SuperSonic does not have a programming language interface of any kind - just a network based API.

You could build programming language interfaces on top of it and that’s definitely my plan - and the project I’m exploring that with is called Tau5.

hi,

i guess the next step will be to integrate the same syntax used by sonicpi. right now the osc api is a bit hard to use without autocompletion to help us :slight_smile:

Hi, thanks for the quick answer! Now I see it very clear, I’m not sure why I guessed it was full sonic-pi in the browser thing. I guess we should not expect something like our .rb scripts working in the browser right? So I guess Tau5 will feature a different language than that of sonic-pi.

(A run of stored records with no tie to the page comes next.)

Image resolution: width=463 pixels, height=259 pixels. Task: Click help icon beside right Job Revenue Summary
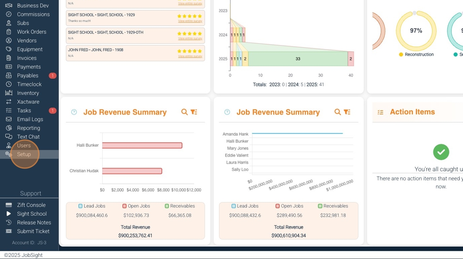click(227, 112)
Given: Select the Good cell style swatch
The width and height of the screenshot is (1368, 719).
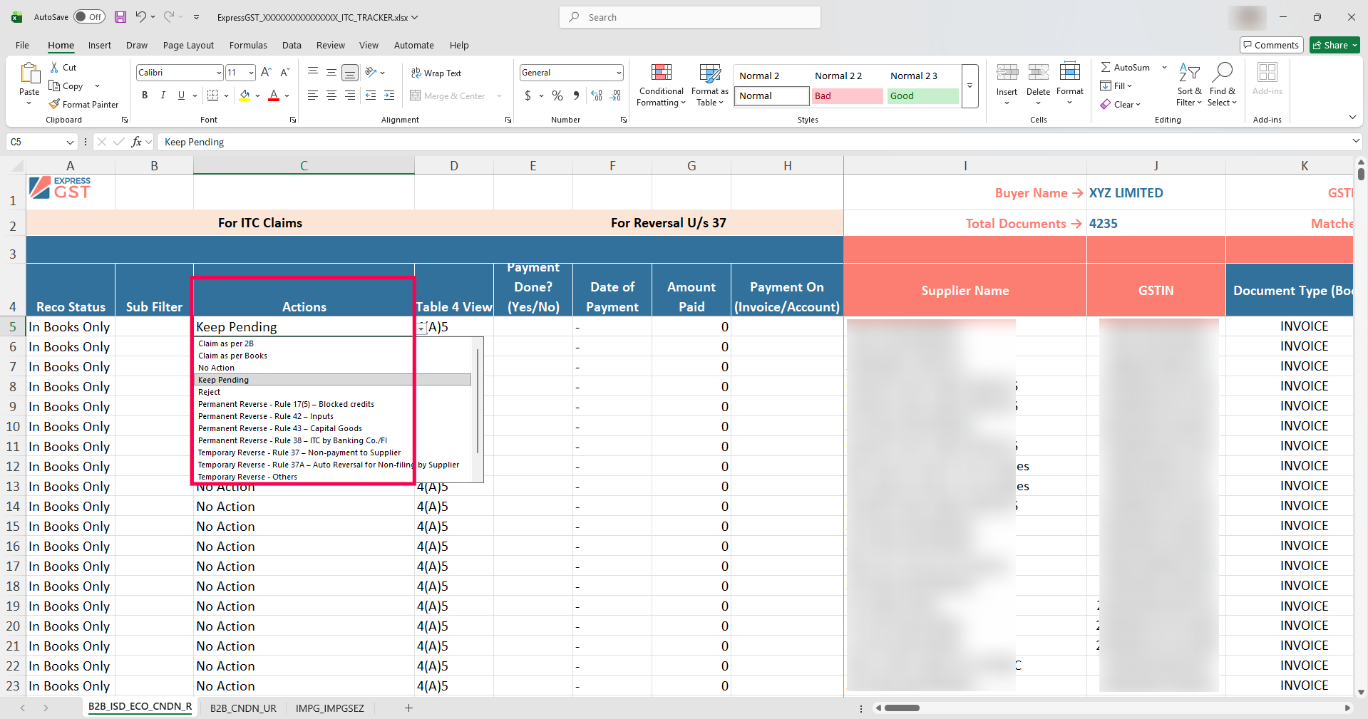Looking at the screenshot, I should point(922,95).
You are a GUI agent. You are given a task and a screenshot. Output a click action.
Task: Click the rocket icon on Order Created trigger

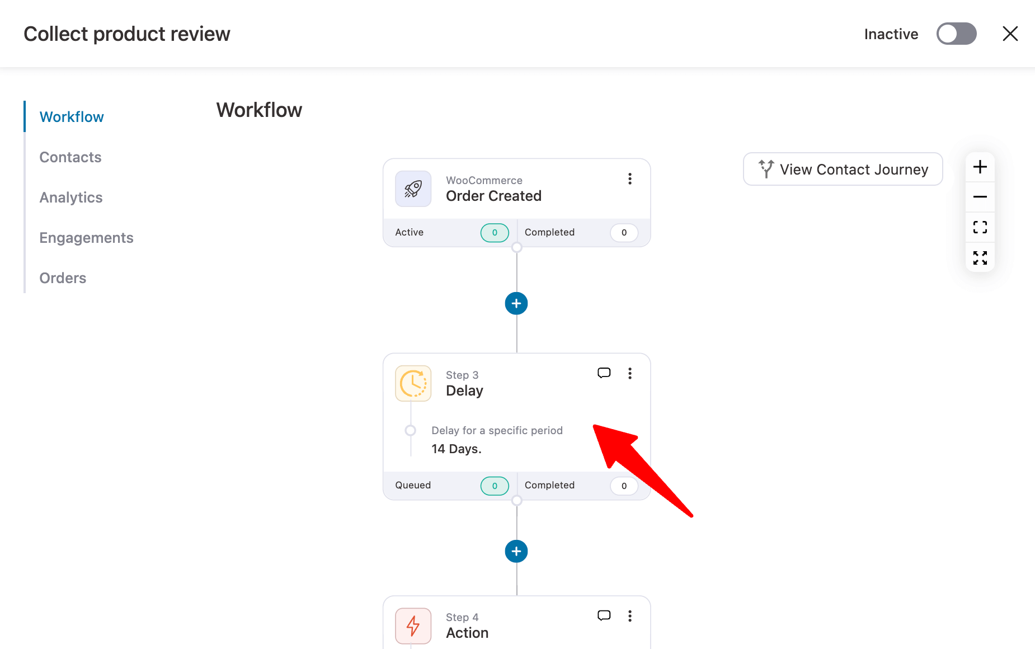point(413,189)
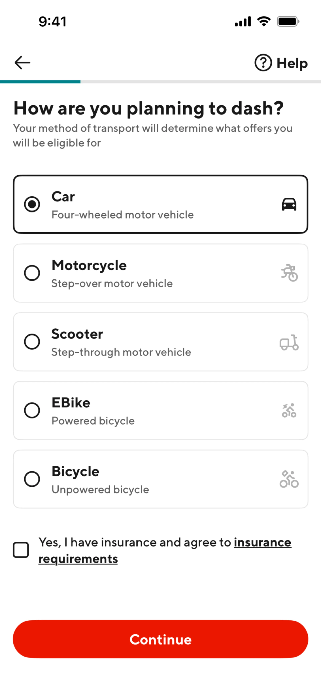Tap the motorcycle icon

289,273
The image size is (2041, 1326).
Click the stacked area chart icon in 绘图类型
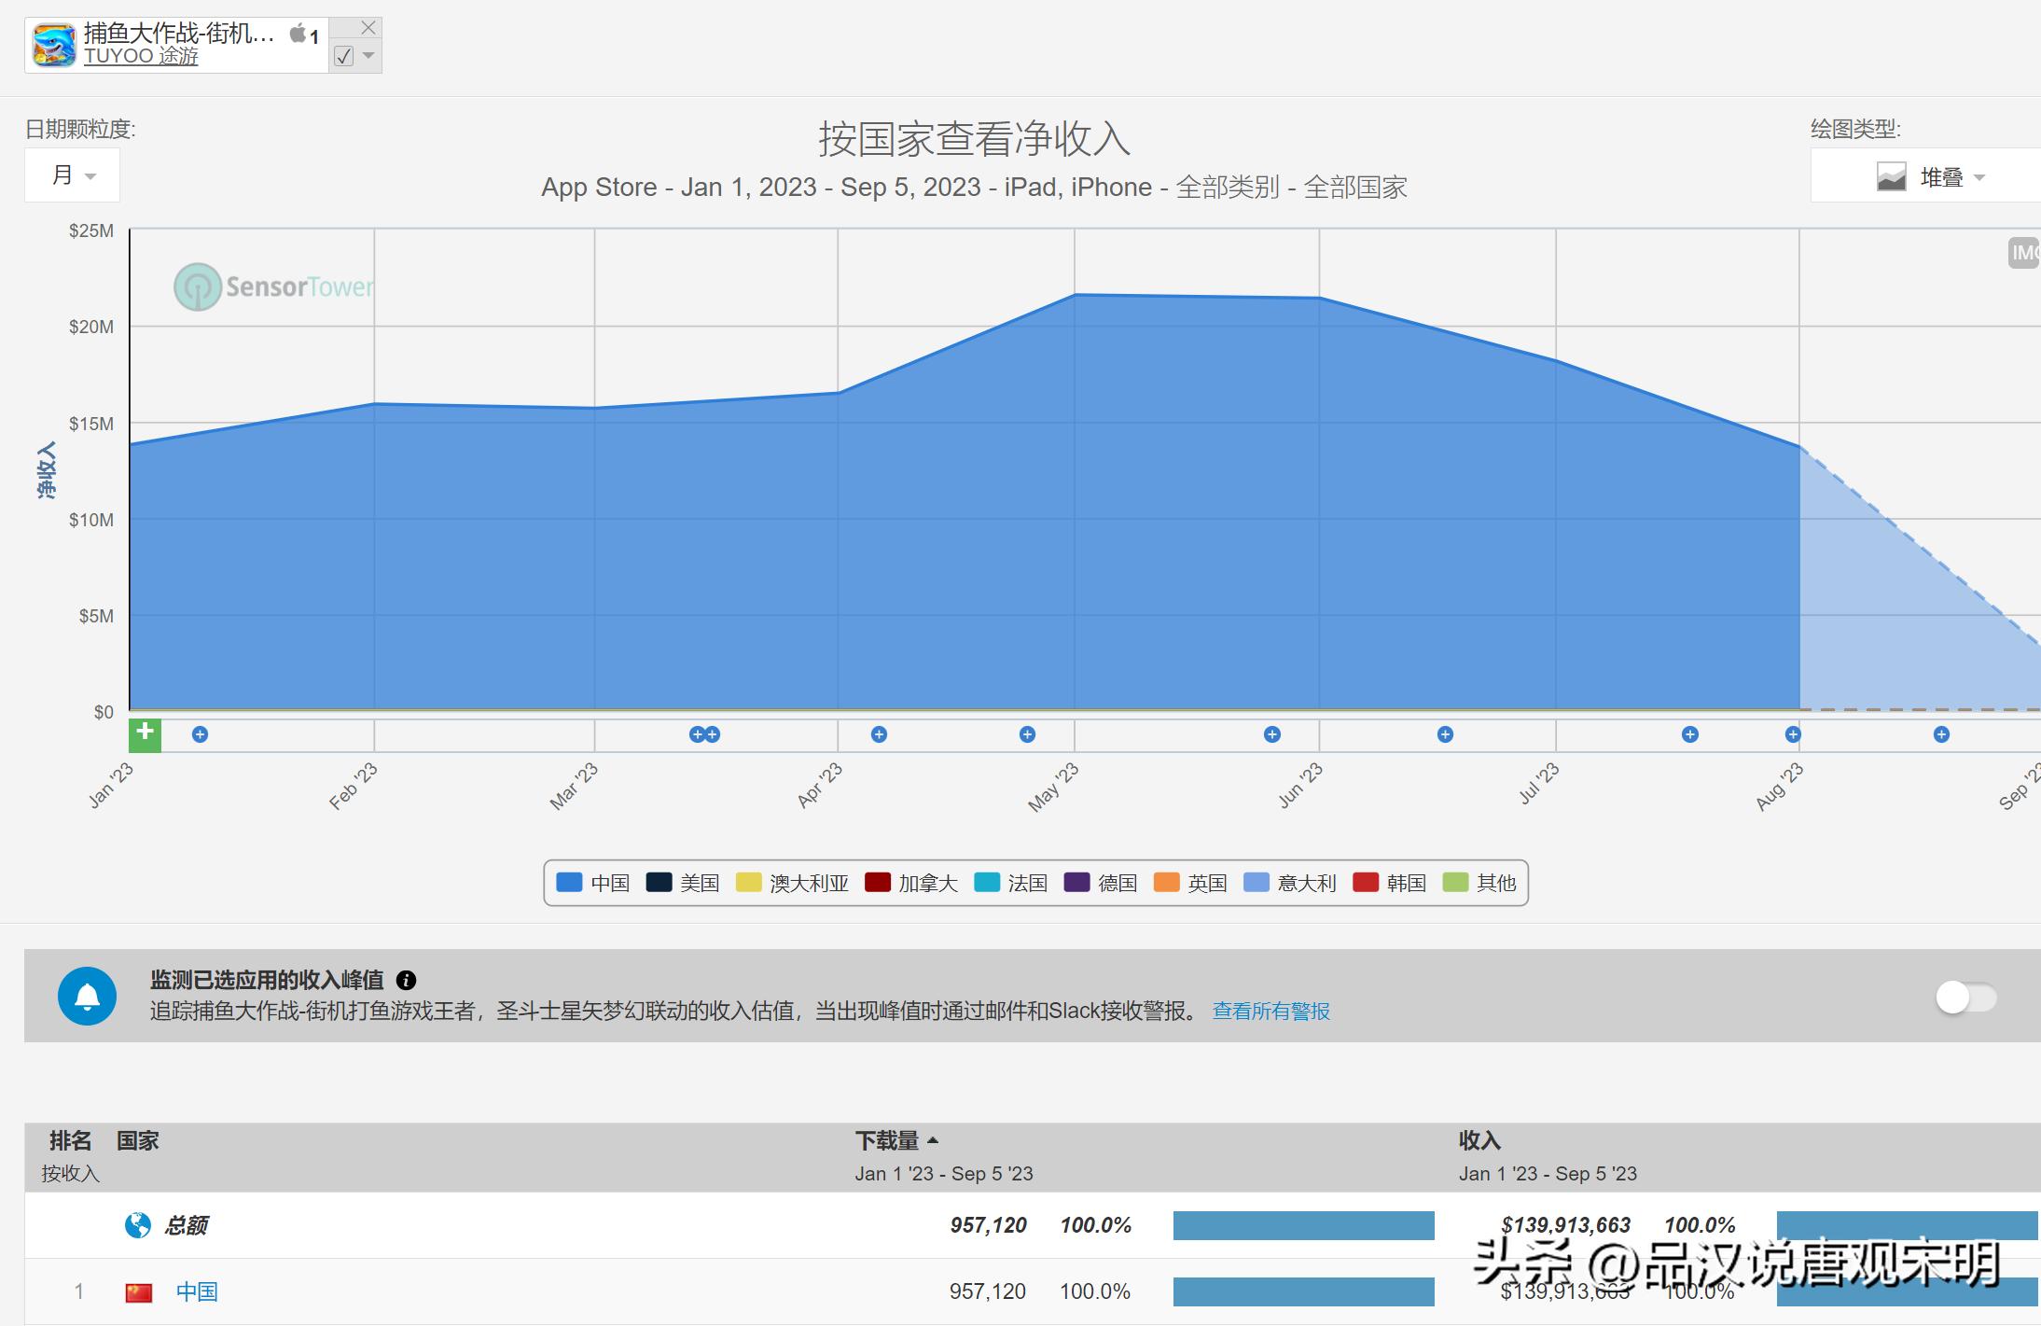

I’m really interested in porting my .rb sonic-pi script to the browser though. I suspect because the audio backend is supercollider, I should now somehow be able to port it and get very similar sound output. Is there a way I could somehow see the supercollider code that sonic-pi generates from my .rb script? I am asking something that does not make sense at all?

Thanks again!

Well I guess that also depends on the script itself. In my case my sonic-pi code mainly consists of a number of live_loop(s). If the timming of these live loops was handled by ruby in sonic-pi, then I guess my question makes no sense as scsynth would be receiving messages and playing sounds “upon request”, but if live_loop(s) program some sort of scheduler in scsynth then maybe it could be possible…

?

There are no plans to do this within the scope of SuperSonic - it’s purely a port of SuperCollide’s synth engine scsynth. It aims to be a downstream compatible fork - so I have minified the differences to maintain compatibility.

I think there’s some confusion: scsynth is just the audio engine. Sonic Pi uses the same audio engine and adds all the language and UI on top.

The demo page is just a simple fun UI on top of SuperSonic - just to show that it works. It’s nothing more than that.

The OSC API is the official OSC API of SuperCollider’s scsynth and aims to maintain compatibility where possible. You can see the original API spec here: Server Command Reference | SuperCollider 3.14.0 Help

Hi, thanks again for your answers and sorry for the confusion. I was just wandering how feasible it would be for me to re-implement my current sonic-pi script as a “pure supercollider” thing so it can run in the browser. I don’t know how sonic-pi and supercollider communicate (well, via the OSC api), but I thought that there might be a way to “capture” the messages that sonic-pi sends to scsynth so that I can replicate that somehow in the browser. Does this sound like something I should not even try?